▸ **REQUIRED ACTION**
Start to finish, copy the data exactly.

Stored data
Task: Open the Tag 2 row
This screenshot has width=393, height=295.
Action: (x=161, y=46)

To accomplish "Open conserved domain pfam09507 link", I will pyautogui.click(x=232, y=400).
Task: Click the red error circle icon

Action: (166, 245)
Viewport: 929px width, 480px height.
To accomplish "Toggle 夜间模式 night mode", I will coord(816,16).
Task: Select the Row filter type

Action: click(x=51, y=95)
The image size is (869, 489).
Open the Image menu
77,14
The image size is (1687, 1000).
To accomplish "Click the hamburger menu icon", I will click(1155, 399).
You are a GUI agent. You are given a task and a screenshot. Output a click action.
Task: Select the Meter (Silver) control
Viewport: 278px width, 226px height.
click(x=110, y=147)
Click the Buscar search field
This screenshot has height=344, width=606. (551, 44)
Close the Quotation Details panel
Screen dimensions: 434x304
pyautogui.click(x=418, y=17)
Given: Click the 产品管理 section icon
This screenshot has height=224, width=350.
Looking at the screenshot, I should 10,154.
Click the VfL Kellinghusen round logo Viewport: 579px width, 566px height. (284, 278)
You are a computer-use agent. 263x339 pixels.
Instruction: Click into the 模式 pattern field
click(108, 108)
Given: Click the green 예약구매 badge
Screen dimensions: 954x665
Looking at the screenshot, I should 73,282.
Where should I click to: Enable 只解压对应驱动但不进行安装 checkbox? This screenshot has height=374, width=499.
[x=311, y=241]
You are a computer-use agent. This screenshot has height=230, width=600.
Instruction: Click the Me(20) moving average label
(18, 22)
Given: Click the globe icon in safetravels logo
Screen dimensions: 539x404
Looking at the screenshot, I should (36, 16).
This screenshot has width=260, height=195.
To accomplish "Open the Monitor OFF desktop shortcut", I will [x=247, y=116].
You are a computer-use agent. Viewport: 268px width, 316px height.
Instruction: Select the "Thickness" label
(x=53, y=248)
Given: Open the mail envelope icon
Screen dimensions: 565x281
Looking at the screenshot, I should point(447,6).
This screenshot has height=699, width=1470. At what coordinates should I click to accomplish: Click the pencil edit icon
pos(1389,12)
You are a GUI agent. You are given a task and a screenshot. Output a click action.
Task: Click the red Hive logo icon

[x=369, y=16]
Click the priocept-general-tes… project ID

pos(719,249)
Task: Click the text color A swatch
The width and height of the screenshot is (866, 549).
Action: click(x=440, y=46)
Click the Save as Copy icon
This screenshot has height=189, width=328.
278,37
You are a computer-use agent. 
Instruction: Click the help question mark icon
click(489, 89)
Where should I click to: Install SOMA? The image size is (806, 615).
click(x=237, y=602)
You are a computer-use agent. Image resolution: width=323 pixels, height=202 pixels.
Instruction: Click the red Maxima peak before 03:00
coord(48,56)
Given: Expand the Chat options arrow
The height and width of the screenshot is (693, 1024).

▸ **WRITTEN SOLUTION**
Task: Open the Tag 2 row
This screenshot has width=393, height=295.
Action: (x=161, y=46)

To accomplish "Open conserved domain pfam09507 link", I will pyautogui.click(x=232, y=400).
Task: Click the red error circle icon

Action: (166, 245)
Viewport: 929px width, 480px height.
To accomplish "Toggle 夜间模式 night mode", I will coord(816,16).
Task: Select the Row filter type

Action: click(x=51, y=95)
The image size is (869, 489).
Open the Image menu
77,14
The image size is (1687, 1000).
To accomplish "Click the hamburger menu icon", I will click(1155, 399).
You are a GUI agent. You are given a task and a screenshot. Output a click action.
Task: Select the Meter (Silver) control
Viewport: 278px width, 226px height.
click(x=110, y=147)
Click the Buscar search field
This screenshot has height=344, width=606. (551, 44)
Close the Quotation Details panel
Screen dimensions: 434x304
pyautogui.click(x=418, y=17)
Given: Click the 产品管理 section icon
This screenshot has height=224, width=350.
Looking at the screenshot, I should 10,154.
Click the VfL Kellinghusen round logo Viewport: 579px width, 566px height. (284, 278)
You are a computer-use agent. 263x339 pixels.
Instruction: Click into the 模式 pattern field
click(108, 108)
Given: Click the green 예약구매 badge
Screen dimensions: 954x665
Looking at the screenshot, I should 73,282.
Where should I click to: Enable 只解压对应驱动但不进行安装 checkbox? This screenshot has height=374, width=499.
[x=311, y=241]
You are a computer-use agent. This screenshot has height=230, width=600.
Instruction: Click the Me(20) moving average label
(18, 22)
Given: Click the globe icon in safetravels logo
Screen dimensions: 539x404
Looking at the screenshot, I should (36, 16).
This screenshot has width=260, height=195.
To accomplish "Open the Monitor OFF desktop shortcut", I will [x=247, y=116].
You are a computer-use agent. Viewport: 268px width, 316px height.
Instruction: Select the "Thickness" label
(x=53, y=248)
Given: Open the mail envelope icon
Screen dimensions: 565x281
Looking at the screenshot, I should point(447,6).
This screenshot has height=699, width=1470. At what coordinates should I click to accomplish: Click the pencil edit icon
pos(1389,12)
You are a GUI agent. You are given a task and a screenshot. Output a click action.
Task: Click the red Hive logo icon

[x=369, y=16]
Click the priocept-general-tes… project ID

pos(719,249)
Task: Click the text color A swatch
The width and height of the screenshot is (866, 549).
Action: click(x=440, y=46)
Click the Save as Copy icon
This screenshot has height=189, width=328.
278,37
You are a computer-use agent. 
Instruction: Click the help question mark icon
click(489, 89)
Where should I click to: Install SOMA? The image size is (806, 615).
click(x=237, y=602)
You are a computer-use agent. Image resolution: width=323 pixels, height=202 pixels.
Instruction: Click the red Maxima peak before 03:00
coord(48,56)
Given: Expand the Chat options arrow
The height and width of the screenshot is (693, 1024).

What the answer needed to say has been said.